■ HOW TO COMPLETE THIS TASK
Output all entries verbatim.

■ Collected data
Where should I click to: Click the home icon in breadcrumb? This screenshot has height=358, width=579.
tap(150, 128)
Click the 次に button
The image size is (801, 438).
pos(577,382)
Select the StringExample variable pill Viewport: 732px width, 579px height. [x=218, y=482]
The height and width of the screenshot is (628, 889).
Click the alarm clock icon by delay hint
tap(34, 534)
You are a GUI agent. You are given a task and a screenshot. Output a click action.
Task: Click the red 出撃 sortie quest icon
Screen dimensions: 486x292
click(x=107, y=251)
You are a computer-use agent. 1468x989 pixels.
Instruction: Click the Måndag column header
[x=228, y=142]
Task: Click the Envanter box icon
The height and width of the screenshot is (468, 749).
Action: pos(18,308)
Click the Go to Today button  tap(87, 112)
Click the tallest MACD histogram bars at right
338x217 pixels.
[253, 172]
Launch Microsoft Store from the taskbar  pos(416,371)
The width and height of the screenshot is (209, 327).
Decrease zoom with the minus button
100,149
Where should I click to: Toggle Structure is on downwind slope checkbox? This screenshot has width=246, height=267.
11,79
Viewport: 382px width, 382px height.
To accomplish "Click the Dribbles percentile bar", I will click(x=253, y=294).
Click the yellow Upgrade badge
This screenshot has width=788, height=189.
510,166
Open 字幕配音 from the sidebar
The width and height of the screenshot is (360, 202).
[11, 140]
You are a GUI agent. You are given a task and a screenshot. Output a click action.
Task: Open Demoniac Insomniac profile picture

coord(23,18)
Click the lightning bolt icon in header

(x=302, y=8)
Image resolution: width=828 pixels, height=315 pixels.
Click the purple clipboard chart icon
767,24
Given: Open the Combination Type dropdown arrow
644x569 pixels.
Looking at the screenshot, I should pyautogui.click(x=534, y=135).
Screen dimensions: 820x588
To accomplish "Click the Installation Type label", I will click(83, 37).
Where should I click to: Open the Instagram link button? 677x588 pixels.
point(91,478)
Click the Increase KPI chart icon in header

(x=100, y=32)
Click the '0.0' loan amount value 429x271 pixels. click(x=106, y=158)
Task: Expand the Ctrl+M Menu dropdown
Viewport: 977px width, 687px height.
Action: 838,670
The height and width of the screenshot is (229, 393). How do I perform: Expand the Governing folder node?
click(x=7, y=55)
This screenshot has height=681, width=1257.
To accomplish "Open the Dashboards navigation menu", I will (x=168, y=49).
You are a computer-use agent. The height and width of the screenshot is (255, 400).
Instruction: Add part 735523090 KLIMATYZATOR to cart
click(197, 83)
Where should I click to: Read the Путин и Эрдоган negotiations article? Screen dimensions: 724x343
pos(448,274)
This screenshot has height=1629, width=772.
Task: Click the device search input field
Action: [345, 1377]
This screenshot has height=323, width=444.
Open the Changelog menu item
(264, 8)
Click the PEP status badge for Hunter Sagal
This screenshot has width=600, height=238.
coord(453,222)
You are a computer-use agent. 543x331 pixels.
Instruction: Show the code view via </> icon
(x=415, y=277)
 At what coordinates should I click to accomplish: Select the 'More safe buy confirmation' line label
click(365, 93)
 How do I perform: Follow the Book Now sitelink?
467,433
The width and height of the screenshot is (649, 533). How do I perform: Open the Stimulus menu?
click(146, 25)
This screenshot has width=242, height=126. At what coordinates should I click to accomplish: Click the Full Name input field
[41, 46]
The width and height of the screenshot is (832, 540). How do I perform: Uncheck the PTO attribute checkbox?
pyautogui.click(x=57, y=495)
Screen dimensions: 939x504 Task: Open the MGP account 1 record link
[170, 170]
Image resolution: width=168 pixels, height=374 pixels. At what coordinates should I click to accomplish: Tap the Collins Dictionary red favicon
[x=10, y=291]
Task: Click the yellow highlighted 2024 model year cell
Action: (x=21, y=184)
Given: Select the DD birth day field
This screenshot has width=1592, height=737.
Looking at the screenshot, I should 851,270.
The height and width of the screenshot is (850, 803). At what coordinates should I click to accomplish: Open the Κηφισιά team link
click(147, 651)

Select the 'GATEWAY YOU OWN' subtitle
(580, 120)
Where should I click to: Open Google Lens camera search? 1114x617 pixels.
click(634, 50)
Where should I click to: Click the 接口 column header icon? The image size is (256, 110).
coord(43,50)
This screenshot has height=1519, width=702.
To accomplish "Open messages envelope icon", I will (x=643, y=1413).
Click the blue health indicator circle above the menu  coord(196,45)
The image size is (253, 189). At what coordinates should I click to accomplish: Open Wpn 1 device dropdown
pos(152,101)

■ SOLVED EXERCISE
Where should I click to: Click the home icon in breadcrumb? This screenshot has height=358, width=579.
tap(150, 128)
Click the 次に button
The image size is (801, 438).
pos(577,382)
Select the StringExample variable pill Viewport: 732px width, 579px height. [x=218, y=482]
The height and width of the screenshot is (628, 889).
Click the alarm clock icon by delay hint
tap(34, 534)
You are a GUI agent. You are given a task and a screenshot. Output a click action.
Task: Click the red 出撃 sortie quest icon
Screen dimensions: 486x292
click(x=107, y=251)
You are a computer-use agent. 1468x989 pixels.
Instruction: Click the Måndag column header
[x=228, y=142]
Task: Click the Envanter box icon
The height and width of the screenshot is (468, 749).
Action: pos(18,308)
Click the Go to Today button  tap(87, 112)
Click the tallest MACD histogram bars at right
338x217 pixels.
[253, 172]
Launch Microsoft Store from the taskbar  pos(416,371)
The width and height of the screenshot is (209, 327).
Decrease zoom with the minus button
100,149
Where should I click to: Toggle Structure is on downwind slope checkbox? This screenshot has width=246, height=267.
11,79
Viewport: 382px width, 382px height.
To accomplish "Click the Dribbles percentile bar", I will click(x=253, y=294).
Click the yellow Upgrade badge
This screenshot has width=788, height=189.
510,166
Open 字幕配音 from the sidebar
The width and height of the screenshot is (360, 202).
[11, 140]
You are a GUI agent. You are given a task and a screenshot. Output a click action.
Task: Open Demoniac Insomniac profile picture

coord(23,18)
Click the lightning bolt icon in header

(x=302, y=8)
Image resolution: width=828 pixels, height=315 pixels.
Click the purple clipboard chart icon
767,24
Given: Open the Combination Type dropdown arrow
644x569 pixels.
Looking at the screenshot, I should pyautogui.click(x=534, y=135).
Screen dimensions: 820x588
To accomplish "Click the Installation Type label", I will click(83, 37).
Where should I click to: Open the Instagram link button? 677x588 pixels.
point(91,478)
Click the Increase KPI chart icon in header

(x=100, y=32)
Click the '0.0' loan amount value 429x271 pixels. click(x=106, y=158)
Task: Expand the Ctrl+M Menu dropdown
Viewport: 977px width, 687px height.
Action: 838,670
The height and width of the screenshot is (229, 393). How do I perform: Expand the Governing folder node?
click(x=7, y=55)
This screenshot has height=681, width=1257.
To accomplish "Open the Dashboards navigation menu", I will (x=168, y=49).
You are a computer-use agent. The height and width of the screenshot is (255, 400).
Instruction: Add part 735523090 KLIMATYZATOR to cart
click(197, 83)
Where should I click to: Read the Путин и Эрдоган negotiations article? Screen dimensions: 724x343
pos(448,274)
This screenshot has height=1629, width=772.
Task: Click the device search input field
Action: [345, 1377]
This screenshot has height=323, width=444.
Open the Changelog menu item
(264, 8)
Click the PEP status badge for Hunter Sagal
This screenshot has width=600, height=238.
coord(453,222)
You are a computer-use agent. 543x331 pixels.
Instruction: Show the code view via </> icon
(x=415, y=277)
 At what coordinates should I click to accomplish: Select the 'More safe buy confirmation' line label
click(365, 93)
 How do I perform: Follow the Book Now sitelink?
467,433
The width and height of the screenshot is (649, 533). How do I perform: Open the Stimulus menu?
click(146, 25)
This screenshot has width=242, height=126. At what coordinates should I click to accomplish: Click the Full Name input field
[41, 46]
The width and height of the screenshot is (832, 540). How do I perform: Uncheck the PTO attribute checkbox?
pyautogui.click(x=57, y=495)
Screen dimensions: 939x504 Task: Open the MGP account 1 record link
[170, 170]
Image resolution: width=168 pixels, height=374 pixels. At what coordinates should I click to accomplish: Tap the Collins Dictionary red favicon
[x=10, y=291]
Task: Click the yellow highlighted 2024 model year cell
Action: (x=21, y=184)
Given: Select the DD birth day field
This screenshot has width=1592, height=737.
Looking at the screenshot, I should 851,270.
The height and width of the screenshot is (850, 803). At what coordinates should I click to accomplish: Open the Κηφισιά team link
click(147, 651)

Select the 'GATEWAY YOU OWN' subtitle
(580, 120)
Where should I click to: Open Google Lens camera search? 1114x617 pixels.
click(634, 50)
Where should I click to: Click the 接口 column header icon? The image size is (256, 110).
coord(43,50)
This screenshot has height=1519, width=702.
To accomplish "Open messages envelope icon", I will (x=643, y=1413).
Click the blue health indicator circle above the menu  coord(196,45)
The image size is (253, 189). At what coordinates should I click to accomplish: Open Wpn 1 device dropdown
pos(152,101)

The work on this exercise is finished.